▶ Texto de partida:
========================================

# dvd sony sin audio en la salida



## grabiel gonzalez (Ene 13, 2006)

necesito ayuda para la reparacion de dvd sony modelo so-9101-dvd el cual no da audio en la salida, al principio se oia bajito pero ahora nada.

gracias de antemano


----------



## tobias777 (Ago 14, 2007)

Identifique el integrado de audio la referencia debe comenzar por =stk, lm, la, tda, búsquelo y me cuenta


----------



## vicente0013 (Sep 21, 2010)

fijate bien en el circuito de salida de audio, baja el datasheet cheka alimentacion alguna resistencia fuera de valor y si no ahi nado raro cambia el circuito, suertee


----------



## el-rey-julien (Sep 21, 2010)

========================================

▶ Lista de datos:
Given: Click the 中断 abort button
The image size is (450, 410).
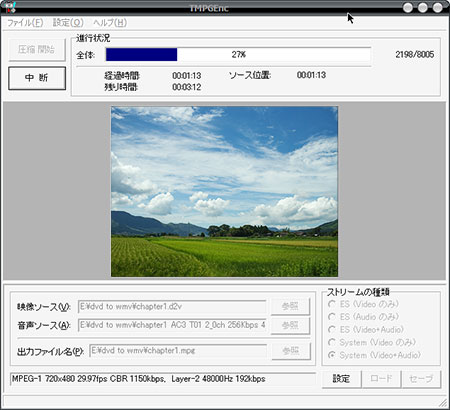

========================================

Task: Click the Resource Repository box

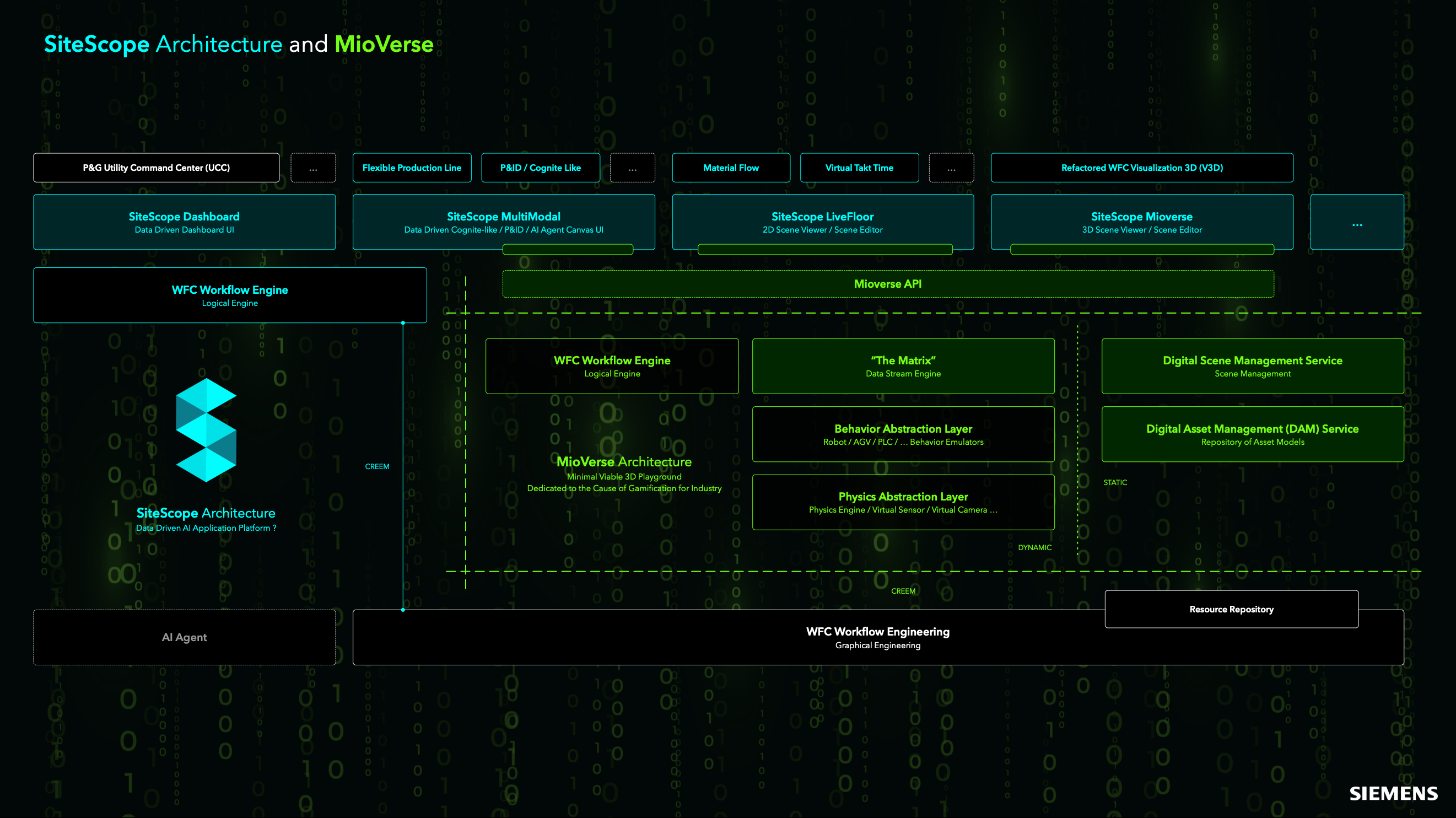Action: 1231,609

========================================

▶ Qué hay que hacer:
**a)** En el hilo sobre el DVD Sony sin audio, ¿con qué letras puede empezar la referencia del integrado de audio? Nómbralas todas.
**b)** Sigue el hilo sobre el DVD Sony sin audio a partir de donde se corta.

▶ Las respuestas:
**a)** stk, lm, la, tda

**b)**
gabriel hace un tiempo me llego al taller un dvd que presentaba la misma falla
tenia un transistor volado,(le faltaba medio encapsulado)el tr era un 945 que estaba muy cerca de donde están  las fichas RCA de salida de audio 
tobias el dvd no tiene salida de audio,es decir no lleva ni  stk, lm, la, tda, a lo sumo tiene algun lm358 o parecido.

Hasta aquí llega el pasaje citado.